Overview
A Patient Decision Aid (PtDA) is developed during a workshop in close collaboration with selected patients. The PtDA is subsequently used in the consultation between patient and physician to facilitate their shared decision on the dose of stereotactic body radiation therapy (SBRT) for lung tumors located less than 1 cm from the thoracic wall.
Hypothesis: The use of a PtDA will increase the extent of Shared Decision Making (SDM) during the consultation and result in patients being more directly involved in the planning of their treatment.
Description
When a lung tumor is located close to the thoracic wall, there is an increased risk of developing chest wall pain or rib fracture following SBRT of the tumor. A meta-analysis has shown the pooled risk of chest wall pain to be 11% and that of rib fracture to be 6.3% with significant differences between individual studies. These side effects may occur several years after the treatment.
SDM is a collaborative process allowing patients and healthcare professionals to make decisions together taking into account the best scientific evidence as well as patients' values, preferences, life situation, and knowledge about disease process and prognosis.
PtDAs are tools designed to assist caregivers in the process of informing patients about relevant treatment options. PtDAs contain factual and balanced information about the options and the pertaining pros, cons, and probabilities. The tools are relevant when the decision is preference-sensitive, that is, the right treatment cannot be decided based on professional knowledge alone. The use of PtDAs has shown to provide a number of positive effects on the patients, including increased knowledge of options, better understanding of risks, and clarity as to what matters most in their life situation. Other effects are decreased decisional conflict and a higher degree of involvement in decision making.

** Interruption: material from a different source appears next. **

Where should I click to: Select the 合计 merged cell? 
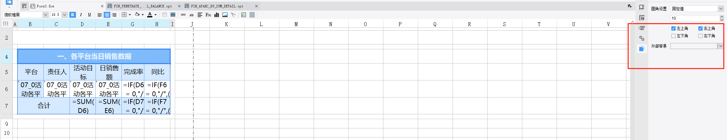(44, 106)
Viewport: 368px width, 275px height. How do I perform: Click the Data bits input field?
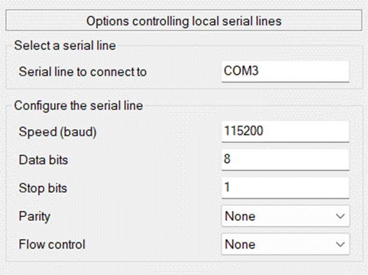285,160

This is a randomized trial enrolling eligible patients during a period of 16 months. SDM will be used in the planning of SBRT to patients with peripheral non-small cell lung tumors or lung metastases and offer them the choice between high (66 Gy in 3 fractions) and low (45 Gy in 3 fractions) radiation dose.
A total of 40 patients will be included in the study, i.e. 20 patients in each arm.
Eligibility
Inclusion Criteria:
- Age ≥ 18 years
- Histologically confirmed or high probability of non-small cell lung cancer, or metastasis from other cancer, located ≤ 1 cm from the thoracic wall. High probability refers to consensus on the diagnosis at the local multi-disciplinary lung tumor conference.
- Eligible for stereotactic body radiation therapy in ablative doses (i.e. 66/45 Gy in 3 fractions) following national guidelines (2).
- Can read and understand Danish.
- Written and orally informed consent.
- Performance status 0-2
- Life expectancy > 6 months assessed by the physician during the consultation.
Exclusion Criteria:
- Previous radiation therapy in the thoracic region (lung, breast or mediastinum), if it is not possible to produce a new radiation plan of 66 or 45 Gy in 3 fractions that considers previous radiation therapy and still complies with all constraints, including dose to the thoracic wall. Previous surgery in the thorax is allowed.
- Mental or social conditions preventing full understanding of the information or the planned treatment and follow-up.